Namibia is highly dependent on its neighboring countries for securing its water supply, particularly South Africa and Angola due to the large portion of the country’s population living near or along the banks of the rivers shared with these countries. It is estimated that shared rivers currently provide around one third of the water consumed in Namibia. Total abstraction from the shared perennial rivers in 1999 was estimated at almost 100 million m3. To ensure good cooperation with its neighbors, Namibia has developed a regulatory framework, facilitates the establishment of a Basin Management Committees and is reviewing all agreements signed during pre-colonial and post-colonial times. The process of setting up a structure for dealing with shared water issues is in an advanced stage.

Some of the existing agreements and commissions between Namibia and its neighbors as related to internationally shared water resources are:

• The Permanent Joint Technical Commission (PJTC) between Angola and Namibia on the Kunene River Basin was established in 1990. Its current major priority is the development of a hydroelectric power scheme on the lower Kunene River.
• The Joint Operating Authority between Angola and Namibia was reinstated in 1990. It deals specifically with the operation of the regulating dam on the Kunene River at Gove (Angola), and with the infrastructure for the Ruacana hydropower station on the same river in Namibia.
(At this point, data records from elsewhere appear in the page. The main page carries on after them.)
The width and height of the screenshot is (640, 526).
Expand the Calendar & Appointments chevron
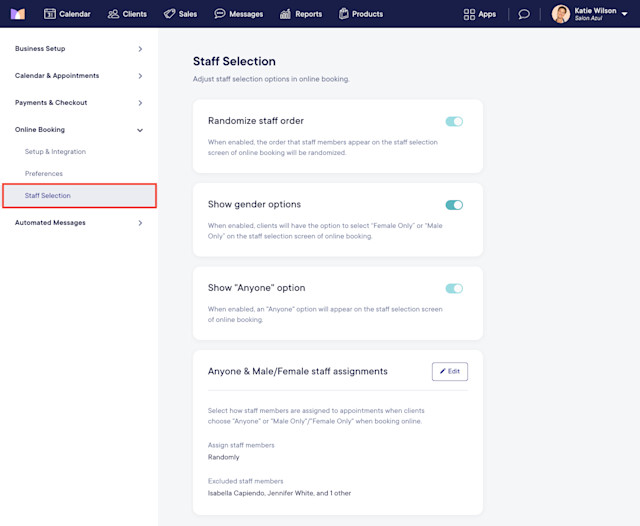tap(140, 76)
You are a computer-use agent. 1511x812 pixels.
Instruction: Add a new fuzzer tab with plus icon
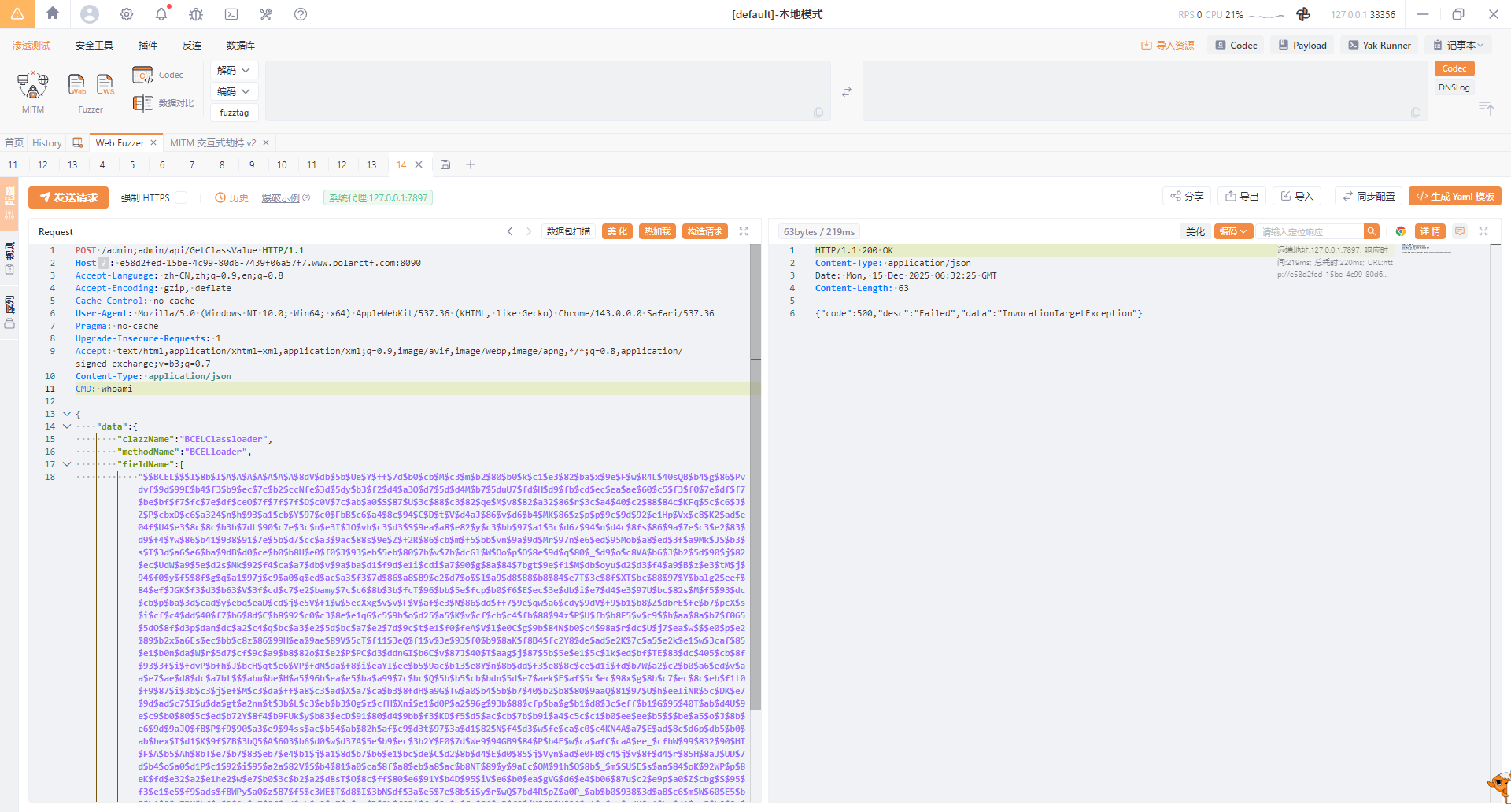pos(471,164)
The power station itself is in Namibia, but part of the infrastructure (diversion weir, intakes) are situated in Angola.
• The Joint Permanent Water Commission (JPWTC) between Botswana and Namibia concerning the development and utilization of water resources of common interest was established in 1990, after the countries had cooperated on a technical level since the early 1980s. It has jurisdiction over activities in the Kwando-Linyanti-Chobe System in the Zambezi River Basin and had jurisdiction over the Okavango River before OKACOM was formed.
• The Permanent Okavango River Basin Water Commission (OKACOM) between Angola, Botswana, and Namibia was established in 1994 and oversees developments in the Okavango basin.
• The Permanent Water Commission (PWC) between Namibia and South Africa was established in 1992 to deal with water matters of mutual concern. Since the re-integration of Walvis Bay into Namibia in 1994, the Commission has concentrated its activities on the Orange River Basin.
• The Treaty of the Vioolsdrift and Noordoewer Joint Irrigation Scheme between Namibia and South Africa was also signed in 1992, establishing a parastatal authority to operate the irrigation project located on both sides of the Orange River at Vioolsdrift and Noordoewer.

Namibia has either signed or ratified numerous international protocols and conventions concerning water, notably those designed to protect the environment, including: i) the Zambezi River System Action Plan (ZACPLAN); ii) the UN Convention on the Law of the Non-Navigable Uses of International Watercourses; iii) the International Convention on Wetlands (Ramsar); iv) the SADC Protocol on Shared Watercourses. Another multinational agreement with a bearing on water matters is the Southern African Regional Commission for the Conservation and Utilization of the Soil (SARCCUS) established in 1948 with Angola, Botswana, Lesotho, Malawi, Mozambique, Namibia, South Africa, and Swaziland as members. One of its components was the Standing Committee for Hydrology.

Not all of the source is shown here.